Recordings were realised with the needle electrodes positioned near the stimulation site. The exact position of the electrodes was not measured as this test did not aim to study the amplitude of the pulses. Correct trains of pulses, i.e. at the correct frequency, were observed near the stimulation site (see Fig. 8). This is indicative of a good contact between the implant electrodes and the stomach tissue, good propagation of the pulses and that the implant works properly in an ex-vivo environment
We presented design and implementation of a gastrostimulator, allowing to reduce the dimensions and weight of the devices while still protecting them from the low pH stomach environment mimicked in a bench test. The method was validated on a test bench and ex-vivo. In-vivo validation of the stimulator has also been achieved on several dogs and will be detailed in a future extended article.

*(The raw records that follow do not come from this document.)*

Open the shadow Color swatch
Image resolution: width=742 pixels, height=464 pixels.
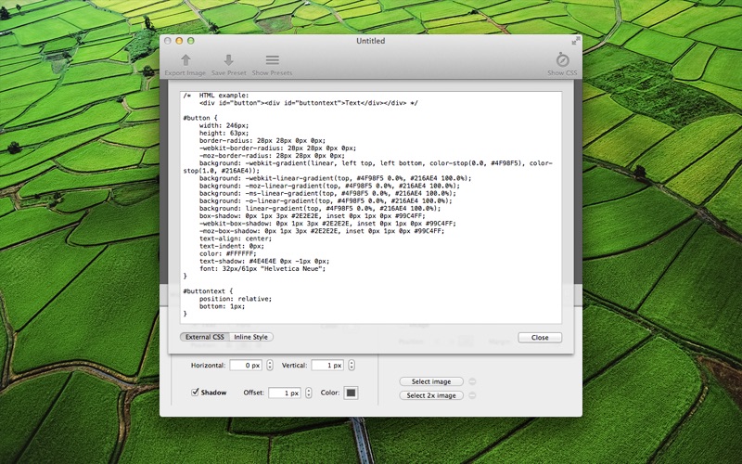351,393
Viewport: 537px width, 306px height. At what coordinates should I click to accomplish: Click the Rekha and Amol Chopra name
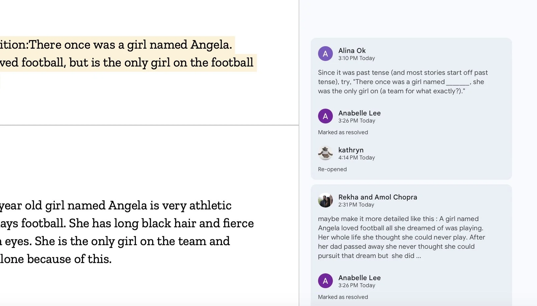378,197
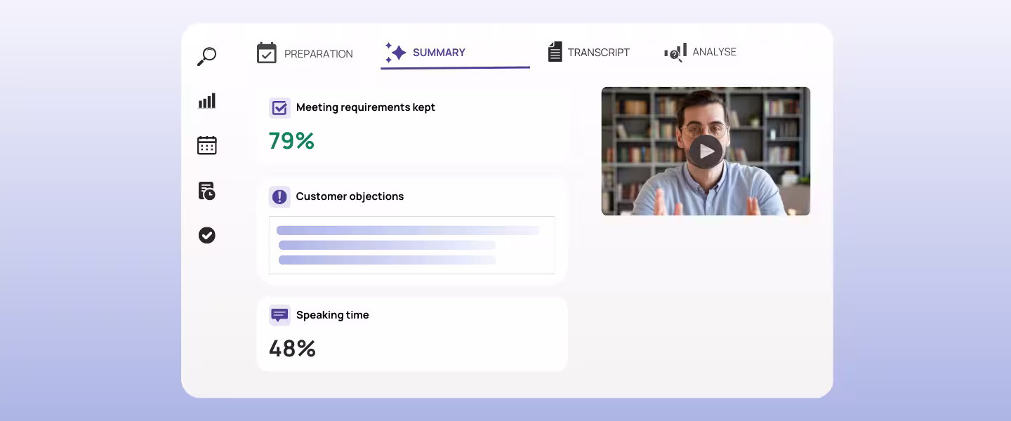The width and height of the screenshot is (1011, 421).
Task: Open the search panel in the sidebar
Action: click(x=206, y=57)
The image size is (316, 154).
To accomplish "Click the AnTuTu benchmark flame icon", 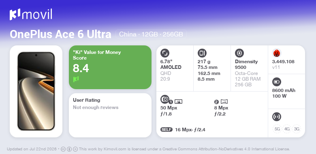I will pyautogui.click(x=276, y=53).
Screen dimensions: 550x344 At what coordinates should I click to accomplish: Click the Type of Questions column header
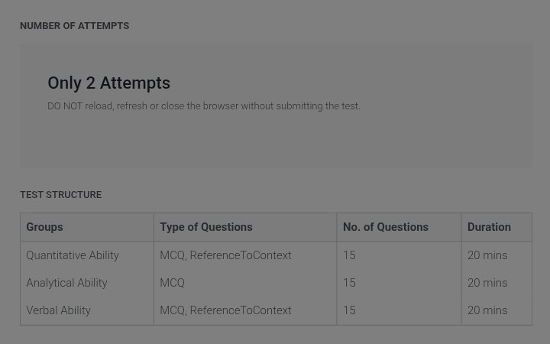click(x=206, y=227)
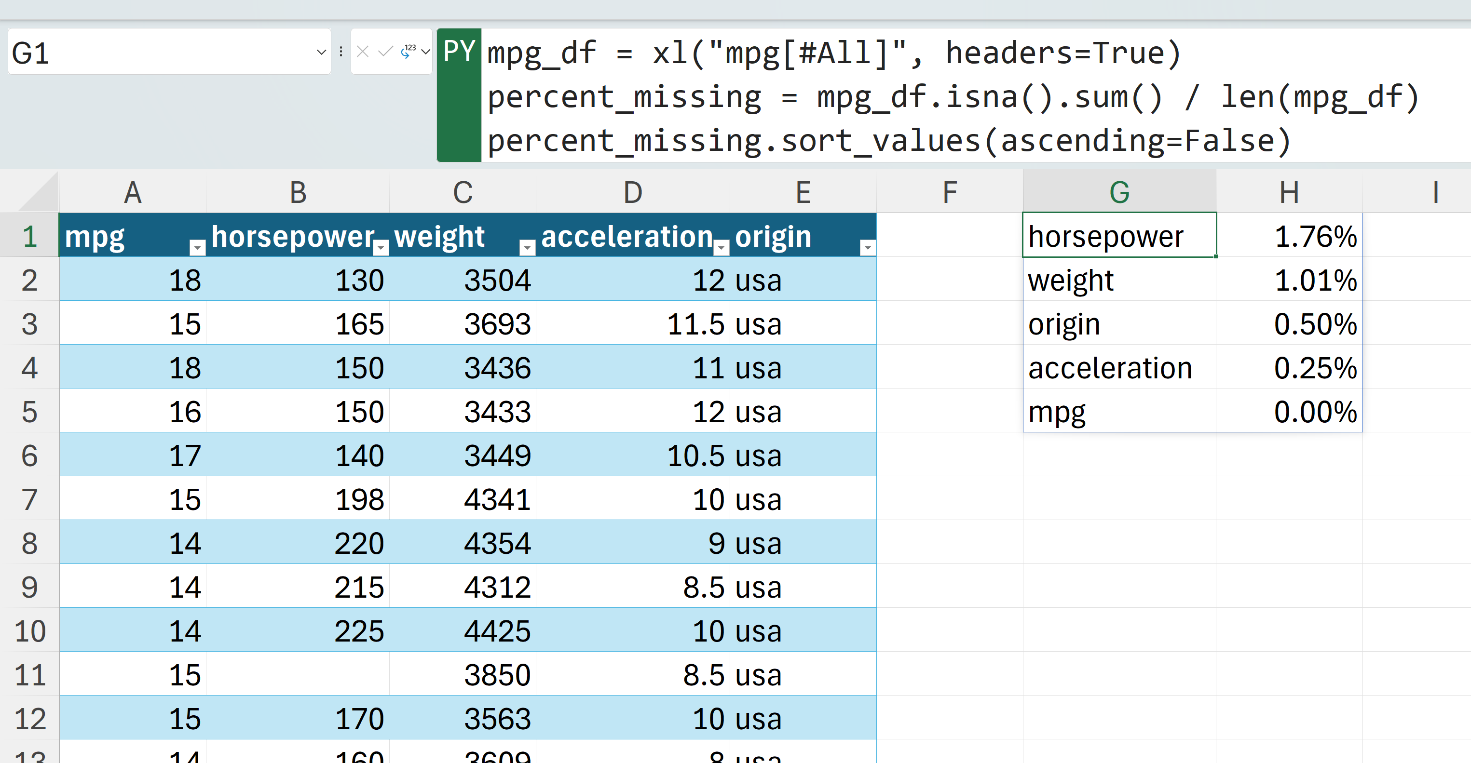This screenshot has height=763, width=1471.
Task: Click the Cancel (X) formula icon
Action: pos(362,52)
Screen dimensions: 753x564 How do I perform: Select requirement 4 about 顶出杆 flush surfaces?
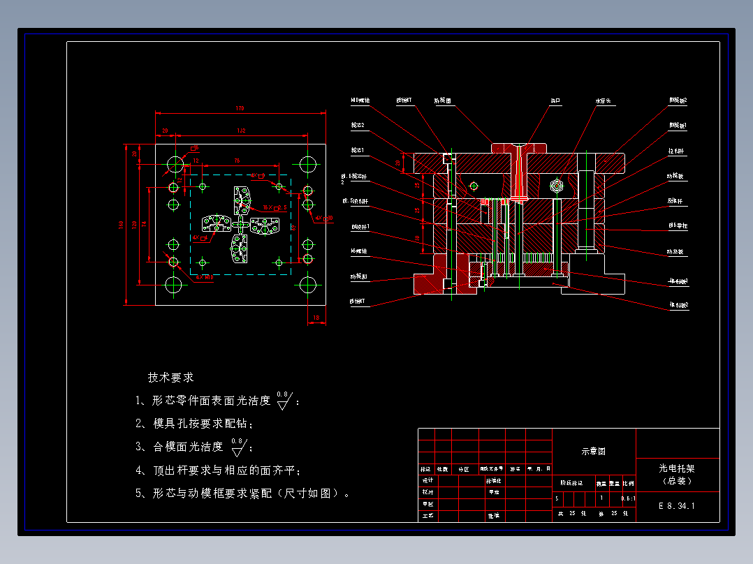coord(218,470)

Future steps will assess the effect of the gastric stimulation in vivo. Active stimulators will be surgically implanted in dogs to assess the weight loss during stimulation. Different stimulation protocols will be tested during the experiment. The impact on the gastric slow waves, specific hormones and the amount of food ingested will be monitored to assess the physiological impact of the selected stimulation protocol.